Many people think strategy is just for large, global companies like Microsoft or GE. These companies make strategy a priority, and then they devote tremendous amount of resources to the effort. Weeklong retreats, bringing in outside consultants, devoting still more time and money to aligning the entire organization with the strategy
You may be asking, “What do these examples have to do with my medium size or smaller organization?”
It’s perhaps even more critical for small and medium sized businesses to devote resources to developing appropriate strategies, or their owners will lose everything for which they have worked so hard. You don’t have a lot of time and money to invest; you need to make sure every dollar is spent on the right vehicles reaching the right targets at the right time with the right message.
You may not be Fortune 500, but I’d say you’re the “fortunate 5000.” There are three steps you can take today to ensure the good fortunes of your organization.
1. Fully utilize all of your assets.
What resources and capabilities can you leverage to meet customer needs better than competitors?
Slenker Communities, a MidAtlantic developer had a strong brand, known for fun-filled 55+ lifestyle communities in desirable locations. These Central Parke communities also featured exceptional and large clubhouses. The organization recognized that this physical space was an impressive but under utilized resource that could help them meet homeowner desires for more learning opportunities.
Slenker entered into a special partnership with the University of Maryland that established an OLLI (Osher Lifelong Learning Institute) “campus” right at its Laurel, MD community. Central Parke leveraged the clubhouse it had already paid for to host classes conducted by University of Maryland faculty. (Two of these professors later moved to the community.)

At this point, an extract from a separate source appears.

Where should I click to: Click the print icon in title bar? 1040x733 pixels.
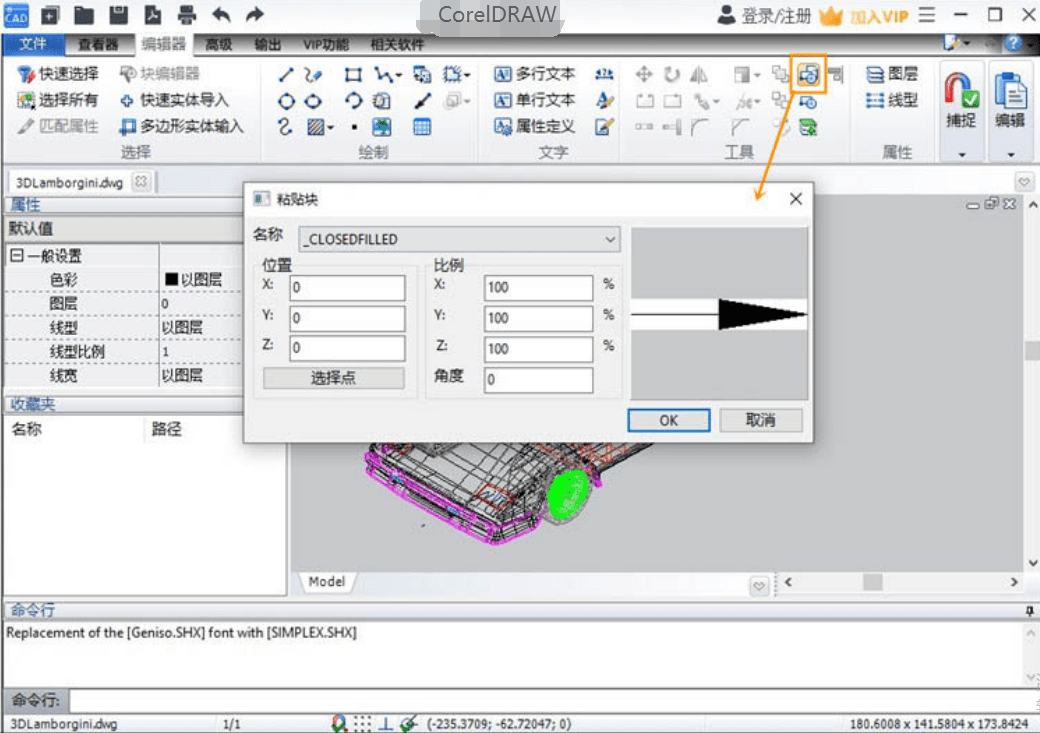pyautogui.click(x=186, y=15)
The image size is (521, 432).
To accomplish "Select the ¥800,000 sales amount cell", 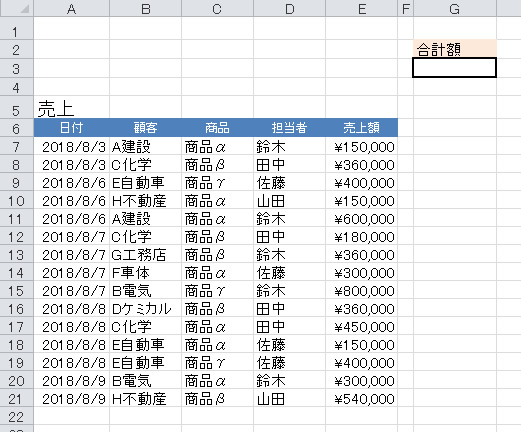I will pos(362,291).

The partnership allowed the brand to enhance the lifestyle enjoyed by residents and to extend brand awareness. Each class was open to ALL older adults in the area, not just Central Parke residents. Classes brought new prospects onto the campus, showing (not telling) how Slenker could meet their ongoing needs. Though the program is no longer active — and it required two years of planning to make it happen –, it is a great example of adding tremendous value without adding much cost.
2. Anticipate the future.
How will customer needs change? How will competition change? Will there be substitutes to my products and services? What do I need to do TODAY to increase the odds of the company surviving and prospering in the future?
How to: Don’t wait until there’s a drop in sales before you begin to actively ask questions. Large or small, companies that lead are constantly researching. Del Webb, a builder of active adult communities, surveys both its current residents and those they hope will purchase in the future. Many of the questions relate not to square footage or kitchen features, but to the baby boomer mindset. The results are not just a great PR opp for Del Webb, they influence where and how the builder spends its time.
On a smaller scale, Traditions of America is always taking the pulse of customers. They employ a range of listening tools including lost customer surveys, direct conversations with depositors/new residents, mailed surveys and online polling. Feedback from 50+ homebuyers has influencedthe choice of amenities for new communities.
This builder also stays on top of national trends. For example, a rise in the number of single women over 50 prompted Traditions to take a closer look at the needs of this “niche.” Feedback from older women then led to an overhaul of a floor plan, “The Abigail.” It went on to become one of their fastest sellers at Traditions of America at Liberty Hill, their State College, PA community.
Get employees, suppliers, customers, and processes in sync.
Small to medium sized organizations typically don’t have the financial resources for Super Bowl ads or “carpet-bomb” campaigns that dominate local media. So their messages must be delivered strategically. And those strategic messages must be understood and “lived” by stakeholders.North Hill, in Needham, MA was entering into a major transformation of its physical campus and an evolution of the opportunities offered at the retirement community. They started not with a new logo but with a deep look within.
Surveys and workgroups of team members explored values at the core of the North Hill experience. Trustees and residents were educated on the steps being taken and on new initiatives that flowed from research: everything from marketing designs to a commitment to universal language. Team member development was made a priority. Select employees became “Brand Champions,” not just communicating marketing efforts but sparking new, innovative ideas for services and programs.This synchronized approach has paid off in resident and team member satisfaction, increased efficiencies and a more powerful marketing program that has generated leads, boosted occupancy and been nationally recognized for it innovative approach and execution.
Think you’ve got to be Fortune 500 to succeed? Think again.These businesses have proven that good fortune comes from forgetting size and remembering to invest on marketing strategy.
Marketing strategy many not have the immediate gratification of a new campaign or the excitement of trying the trending marketing tatics, but it’s the single-most important step your organization can take to reduce costs and build lasting value.